▶ **Try it**
Output the data from the line containing "Find the location" through the end of the data, inclusive, as a Markdown table with the columns Row and Line. Skip blank lines, and leave the pictures out.

▶ **Provided entries**
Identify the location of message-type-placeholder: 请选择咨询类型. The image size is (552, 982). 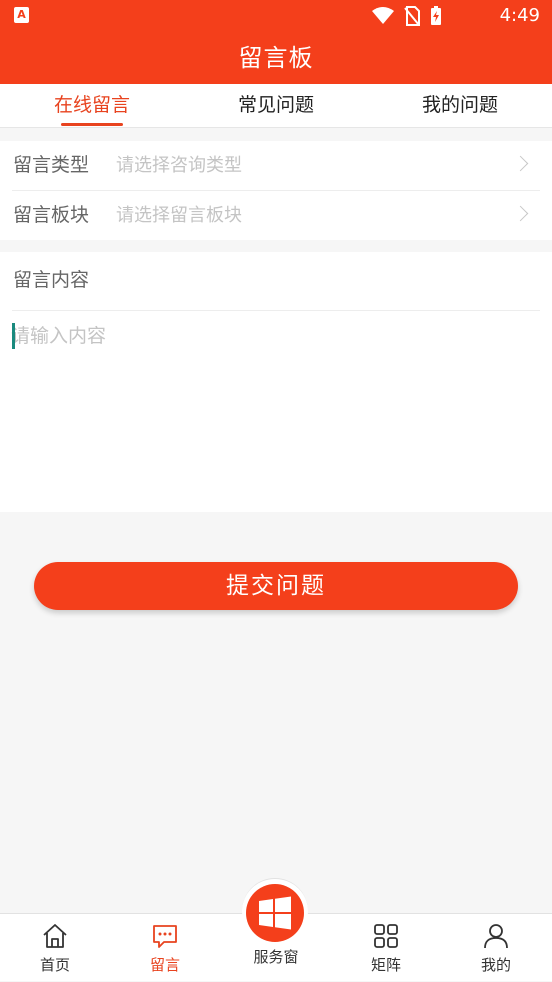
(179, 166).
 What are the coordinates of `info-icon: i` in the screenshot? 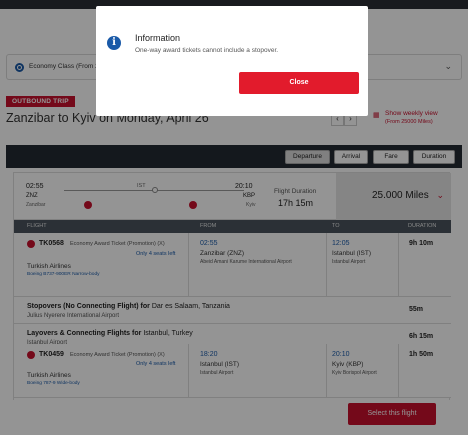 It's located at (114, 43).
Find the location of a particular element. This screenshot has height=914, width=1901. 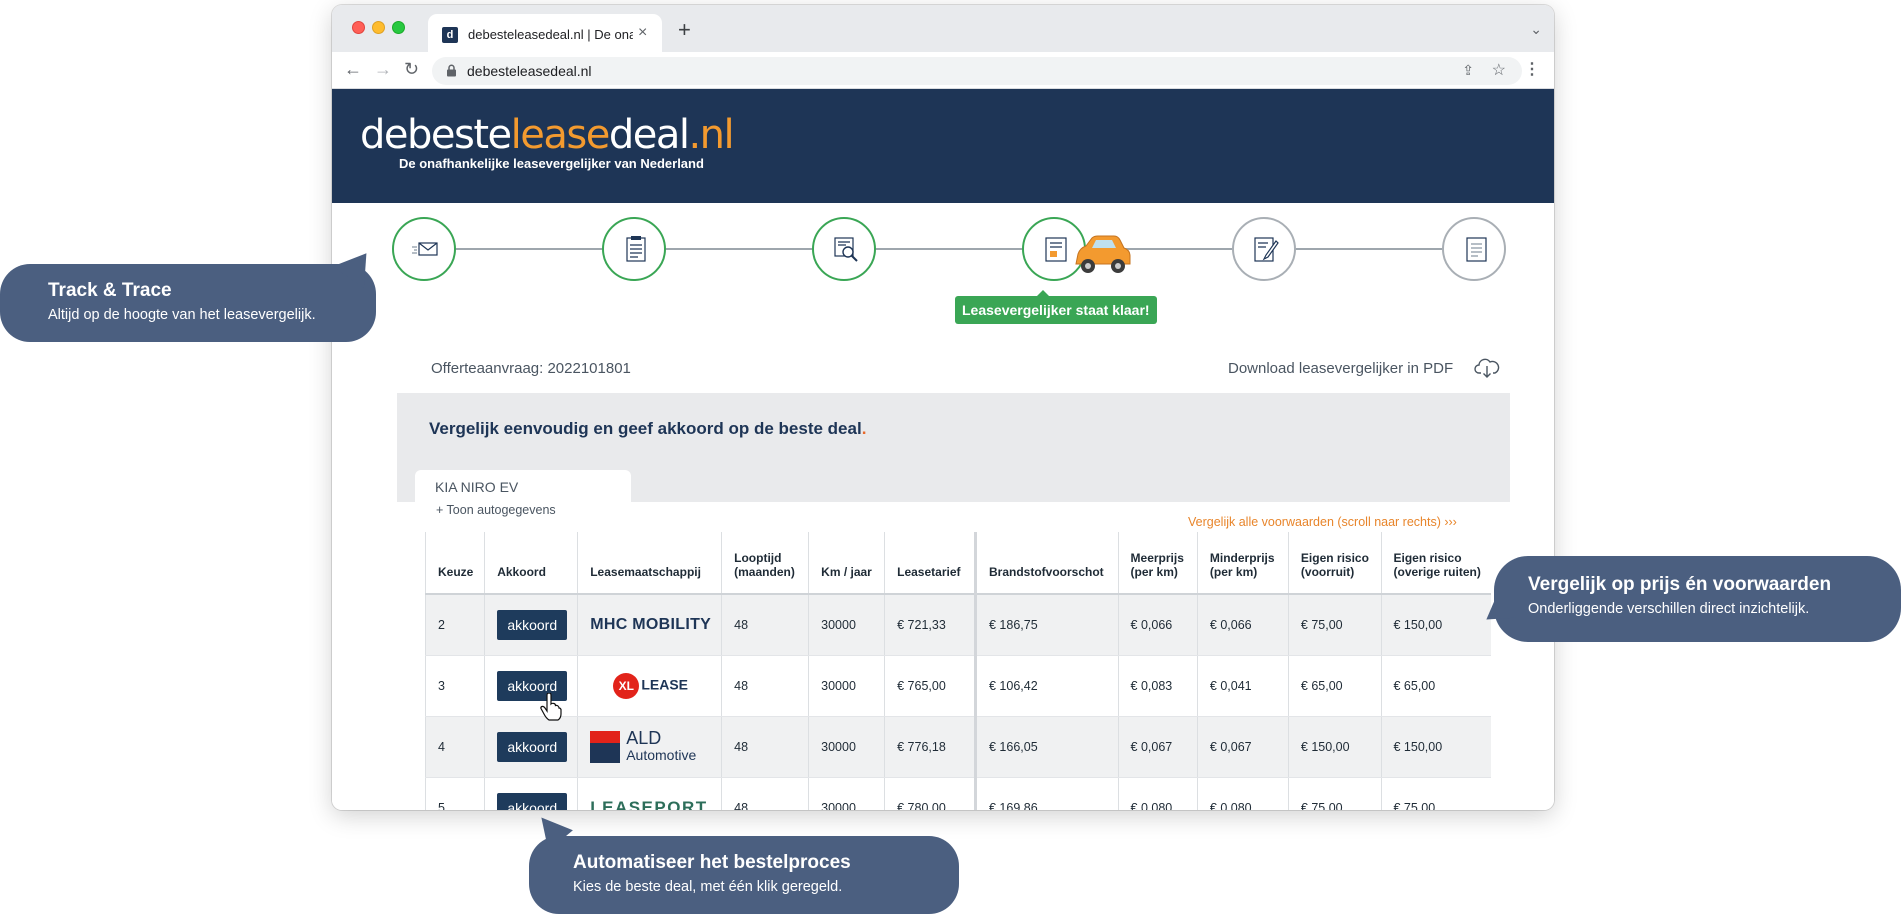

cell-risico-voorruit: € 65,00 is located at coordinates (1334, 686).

▶ **Written answer**
| Row | Line |
|---|---|
| 1 | Find the location of a particular element. This screenshot has height=914, width=1901.  |
| 2 | cell-risico-voorruit: € 65,00 is located at coordinates (1334, 686). |